**SUPPLIED TEXT:**
# # # #
Friday, February 3, 2012

Mom is progressing !!

Mom got off her bed and got on the wheel chair, wohoo !! She did it almost every day now. I pushed her around the floor and admired the Chinese paintings on the walls. She still keeps her eyes closed. I asked her why? It's too tire to open her eyes. She said. Can you imagine even opening eyes is tiring. I can't imagine sitting up, standing on the floor, walking, etc. Every little thing is taking all her energy.

Doctor said once mom is done with the radiation on 2/6 she probably can go home ;-) What a great news that comes with fear and worries. How is mom going to handle her routine at home? Even we hire a helper, is mom going to stay in the bed all day, still? Does she have the motivation to take control of herself and her action? I don't know. Mom does have the motivation to eat and to go to the bathroom herself I guess because it is not comfortable go potty in her diaper. But lying in bed and sleeping all day is comfoy, she said.

Radiation doctor told me this morning that once mom is all done with the radiation she will start losing hair ;-( Little by little ! Why does "hair" matter that much? Mom has been suffering from losing the ability to walk, to chew and to swallow, but losing hair seems to be the most miserable side effect to me. Why? I don't know. It looks sad, I guess.
# # # #
**QUESTIONS:**
1. Write out the part of the blog post about Mom's progress starting at "Friday, February 3, 2012" and ending at "all her energy.".
2. Summarize the blog post about Mom's progress in two sentences.
3. Continue the blog post about Mom's progress from the point where it stops.
# # # #
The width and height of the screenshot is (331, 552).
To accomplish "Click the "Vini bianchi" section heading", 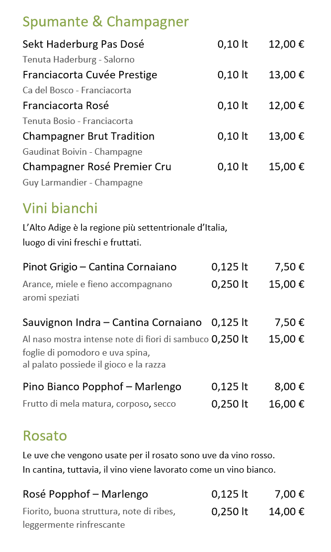I will 60,208.
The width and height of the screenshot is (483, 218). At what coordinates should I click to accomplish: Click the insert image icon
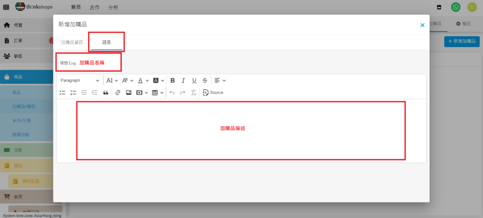(128, 92)
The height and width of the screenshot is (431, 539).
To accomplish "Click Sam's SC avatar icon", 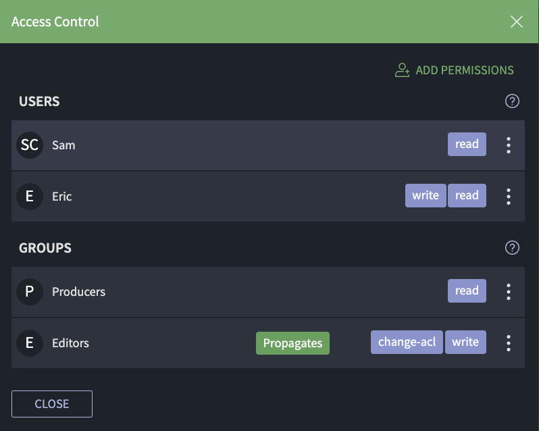I will (30, 145).
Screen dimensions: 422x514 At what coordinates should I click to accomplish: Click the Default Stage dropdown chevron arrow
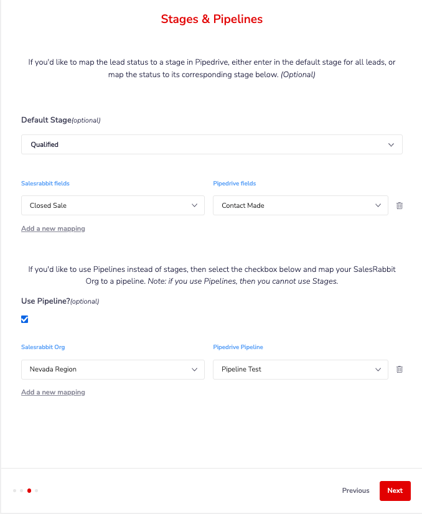[x=391, y=145]
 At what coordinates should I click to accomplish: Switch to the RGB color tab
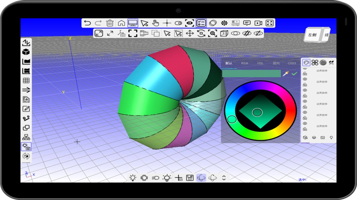pyautogui.click(x=244, y=63)
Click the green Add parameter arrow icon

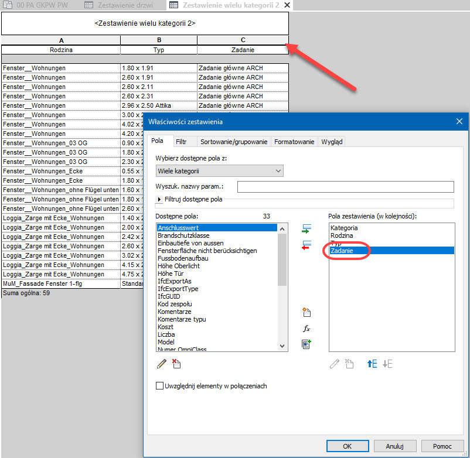pos(306,228)
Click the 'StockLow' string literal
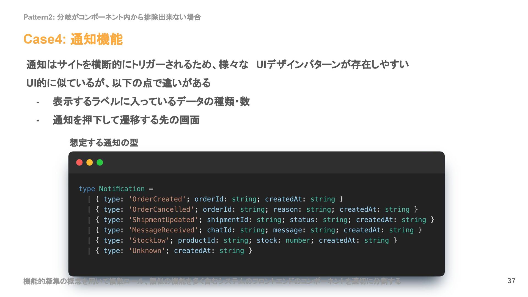The height and width of the screenshot is (297, 528). point(149,240)
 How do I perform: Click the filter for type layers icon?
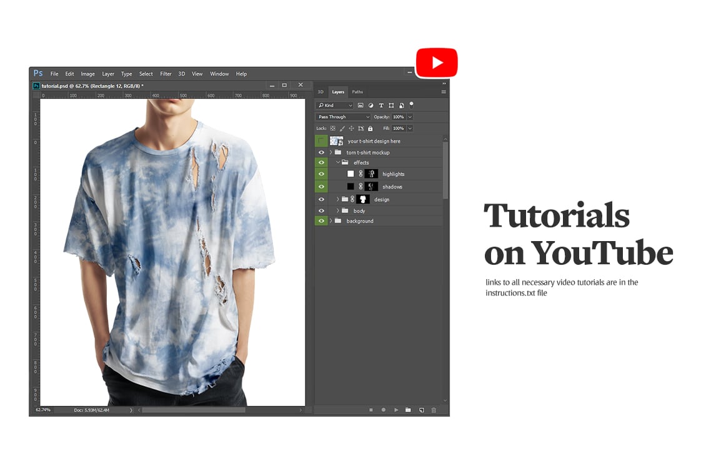coord(381,106)
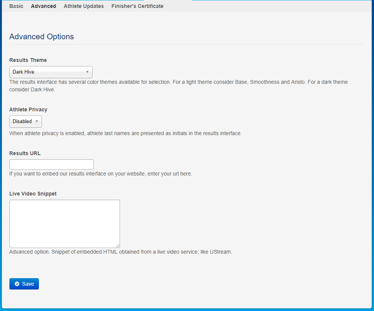The width and height of the screenshot is (374, 311).
Task: Select the Advanced tab
Action: [x=43, y=6]
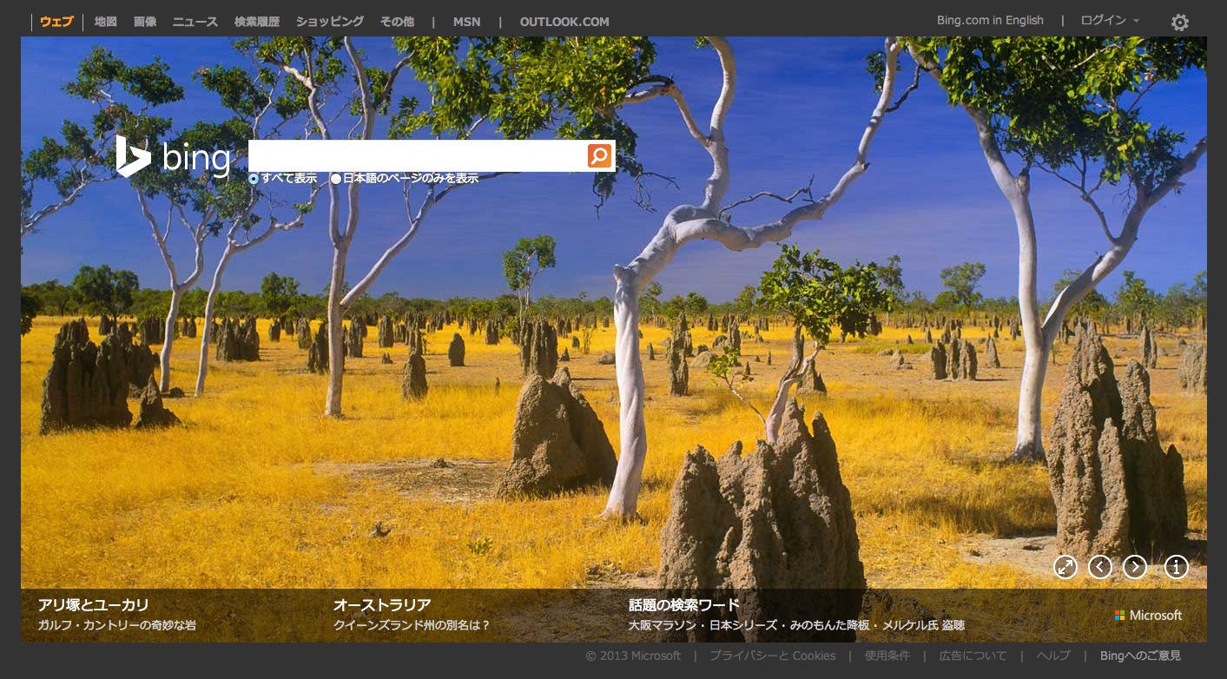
# # # #
**RESPONSES PER TASK:**
1.
Friday, February 3, 2012

Mom is progressing !!

Mom got off her bed and got on the wheel chair, wohoo !! She did it almost every day now. I pushed her around the floor and admired the Chinese paintings on the walls. She still keeps her eyes closed. I asked her why? It's too tire to open her eyes. She said. Can you imagine even opening eyes is tiring. I can't imagine sitting up, standing on the floor, walking, etc. Every little thing is taking all her energy.

2. The writer's mother now gets from her bed into a wheelchair almost every day, though she keeps her eyes closed because even opening them tires her. Her doctor said she can probably go home once radiation ends on 2/6, news that brings the writer worry about her routine at home, and the radiation doctor warned that she will then start losing her hair.

3.
Every time when people ask how old mom is, I try to boot up her age by responding 79 almost 80. Why? I feel ashamed that mom is suffering from cancer in such a young age, 78. People with good intention show sympathy about mom's young age, but I feel ashamed. It must be the kids' fault that a young mother suffers from cancer. I don't know. I just feel that way.

Sitting here listening to mom's snoring is very reassuring. Ah.. mom is alive and living strong! Many times I woke up in the middle of night with fear, checking mom's chest to make sure she is still breathing.

A friend told me not to think about losing mom forever, just go day by day. It is so true. Imagine I will never see mom again and never talk to mom again makes it untolerable.

It is not acceptable.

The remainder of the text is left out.